**Problem statement**
Rewrite only the lines running from the line with "You are a computer-use" up to and including the line with "point(17,343)", swapping "Diesel" for "Petrol" and leaving everything else as it is.

**Dataset**
######

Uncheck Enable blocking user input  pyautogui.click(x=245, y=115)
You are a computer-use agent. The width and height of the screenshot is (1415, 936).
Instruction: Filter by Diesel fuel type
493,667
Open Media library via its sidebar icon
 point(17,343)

######

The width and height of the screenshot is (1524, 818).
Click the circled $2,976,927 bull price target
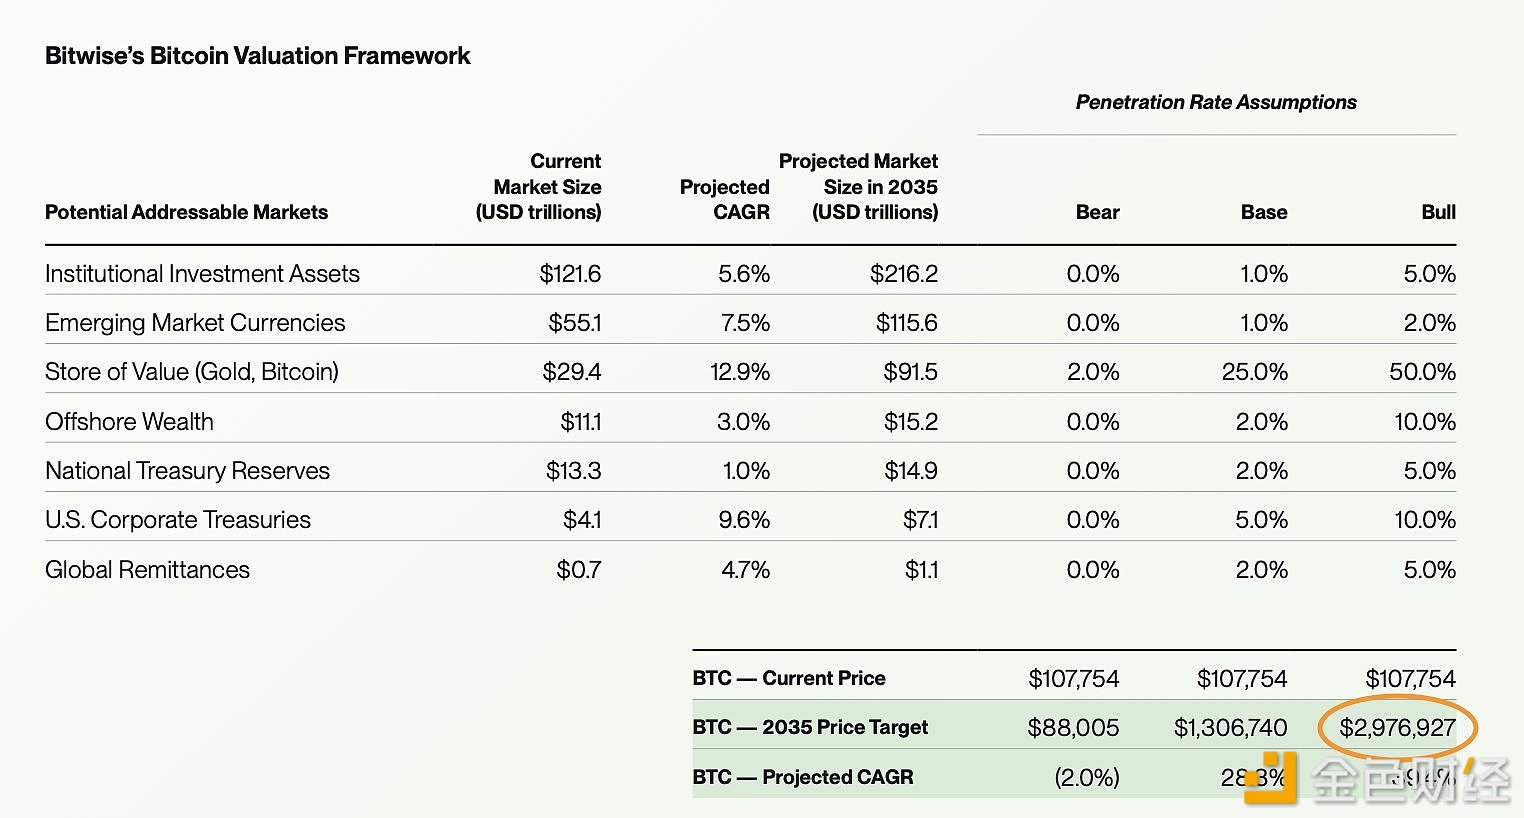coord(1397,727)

######

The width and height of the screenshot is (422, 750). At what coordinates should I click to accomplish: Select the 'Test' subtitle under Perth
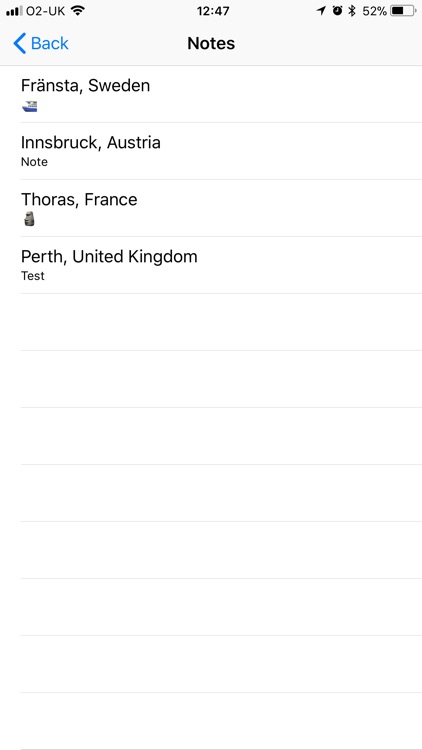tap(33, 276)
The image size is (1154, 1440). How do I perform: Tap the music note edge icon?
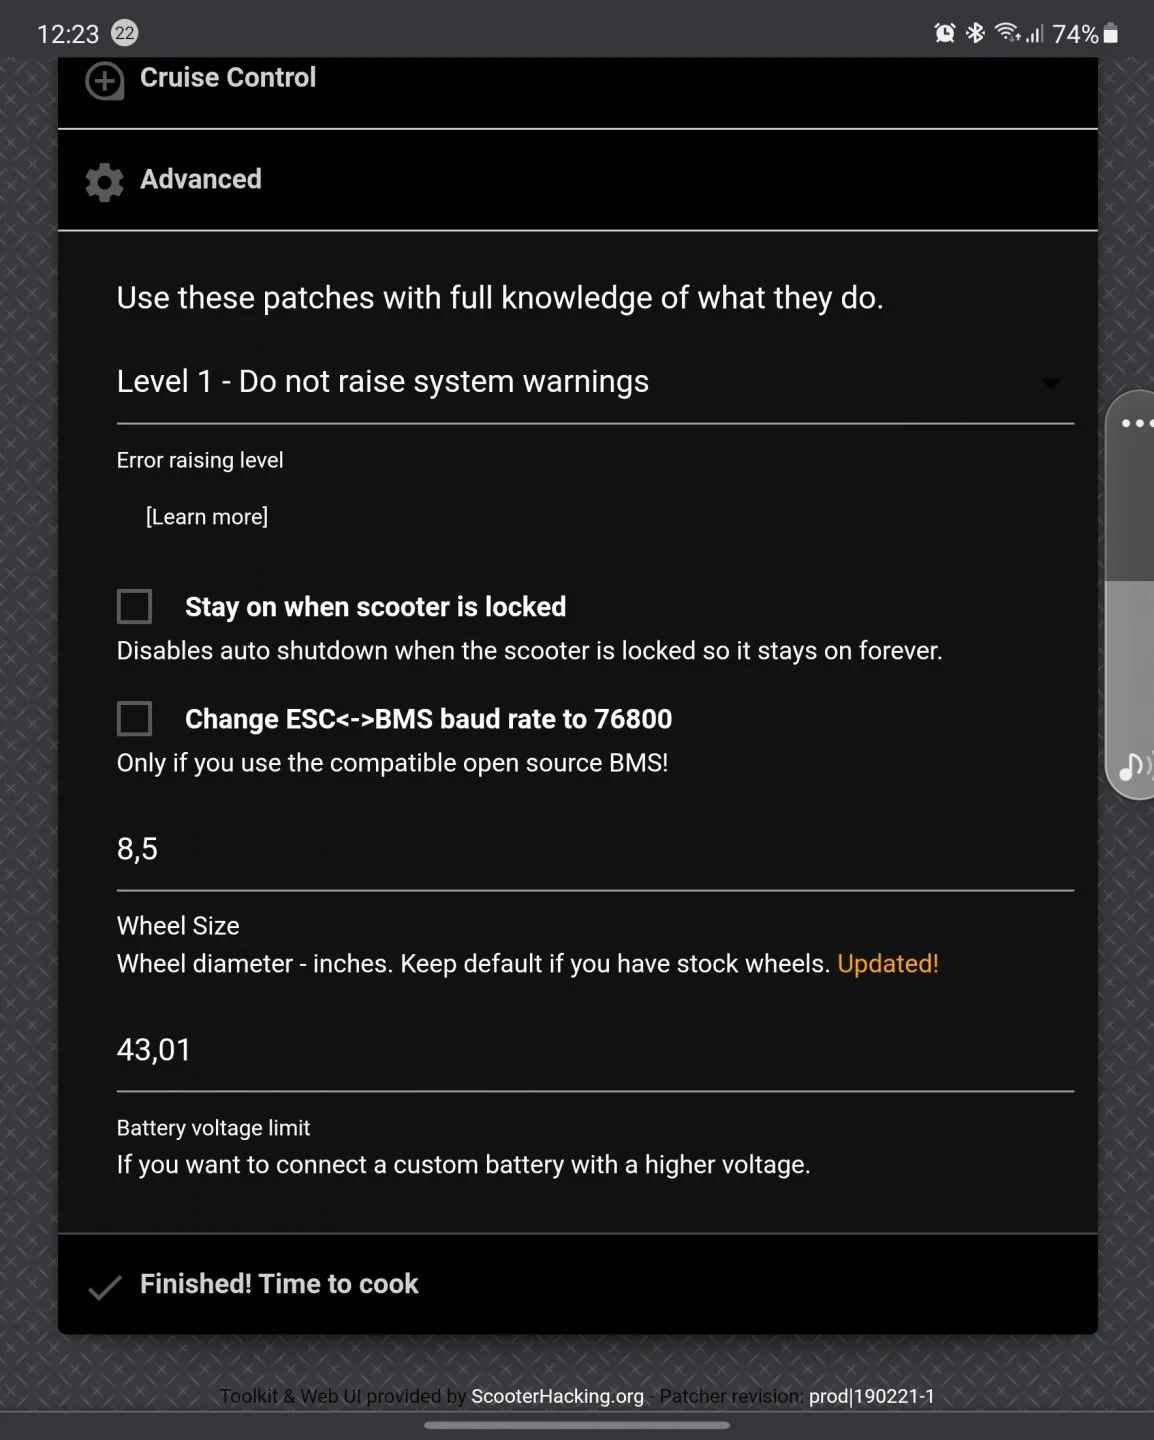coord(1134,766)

######

**Written answer**
You are a computer-use agent. The width and height of the screenshot is (1415, 936).
Instruction: Filter by Petrol fuel type
493,667
Open Media library via its sidebar icon
 point(17,343)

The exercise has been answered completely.